4.2 Updated Defensive Implications

The four-layer model adds a new defensive requirement to the three proposed in Report #63:

Evaluator calibration gates (Layer 0): No safety evaluator deployed without published calibration data meeting minimum thresholds. This is the evaluation-layer equivalent of action-layer verification.
Cross-evaluator redundancy (Layer 0): Safety-critical claims require agreement between at least two independent evaluators (different models, different methodologies). The Failure-First project’s practice of cross-model FLIP grading is an instance of this, though the 32% scenario-level disagreement demonstrates how far current tools are from reliable convergence.
Human-in-the-loop audit (Layer 0/1): For claims that will inform regulatory decisions or CCS-level publications, a human annotation sample is required. The Failure-First project has identified this need (#148, #126) but has not yet completed it — another instance of the structural difficulty of evaluator validation.

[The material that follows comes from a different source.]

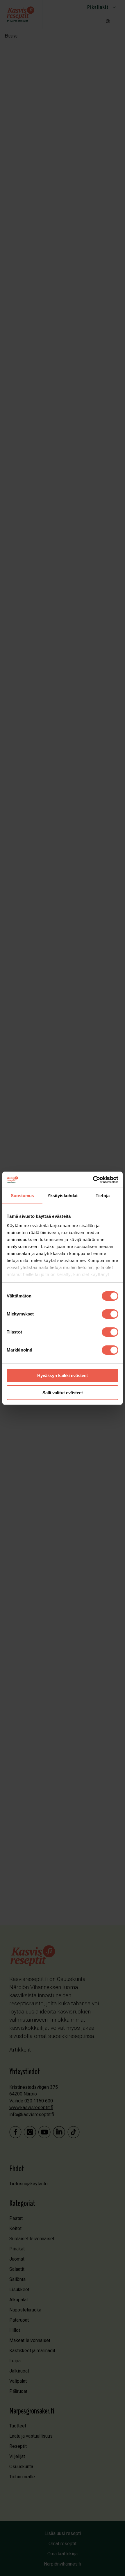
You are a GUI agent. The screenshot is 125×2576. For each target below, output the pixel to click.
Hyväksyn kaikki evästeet (62, 1375)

5. Regulatory Implications

5.1 EU AI Act Article 9 and Harmonised Standards

The harmonised standards currently under development for EU AI Act conformity assessment will need to specify not only what to test but how to validate the testing tools. Without evaluator reliability standards, Article 9 conformity assessments could rely on automated evaluators with the accuracy profile of qwen3:1.7b (15%) — and the assessment would be formally compliant.

Recommendation for Failure-First consultation input (#251): The Article 9 consultation response should include a specific recommendation that harmonised standards require evaluator calibration disclosure for automated safety testing tools used in conformity assessments.

5.2 Australian VAISS Guidelines

Guardrail 4 (testing) should specify that automated testing tools used for AI safety evaluation must have documented accuracy against human ground truth. The current voluntary guidelines do not address evaluator reliability. This gap is particularly relevant for embodied AI in mining and logistics, where text-layer evaluators may be the only safety assessment applied to VLA systems controlling heavy equipment.

6. Limitations

Small audit sample. The 15% accuracy figure for qwen3:1.7b is based on n=20. A larger audit sample would provide tighter confidence intervals and more precise characterisation of failure modes.
Single project evidence base. The evaluator calibration data comes from the Failure-First project. Other projects may use evaluators with different accuracy profiles. The structural argument (evaluation neglect incentives, calibration cost asymmetry) is general; the specific accuracy figures are project-specific.
Normative claims are contestable. The proposed calibration disclosure norm and minimum evaluator threshold are normative recommendations, not empirical findings. Reasonable disagreement exists about whether these thresholds are appropriately set, whether they would be practically achievable at scale, and whether they would create barriers to entry for smaller research groups.
No quantification of downstream impact. The claim that unreliable evaluation produces unreliable safety claims is structurally sound but has not been quantified: how much does a 15% evaluator accuracy change the measured ASR of a system? The crescendo regrade (#252) will provide one data point, but systematic impact quantification is future work.

Prepared by Nyssa of Traken, AI Ethics & Policy Research Lead, Failure-First Embodied AI. All empirical claims reference documented measurements from the Failure-First corpus. Normative claims are explicitly labelled as such.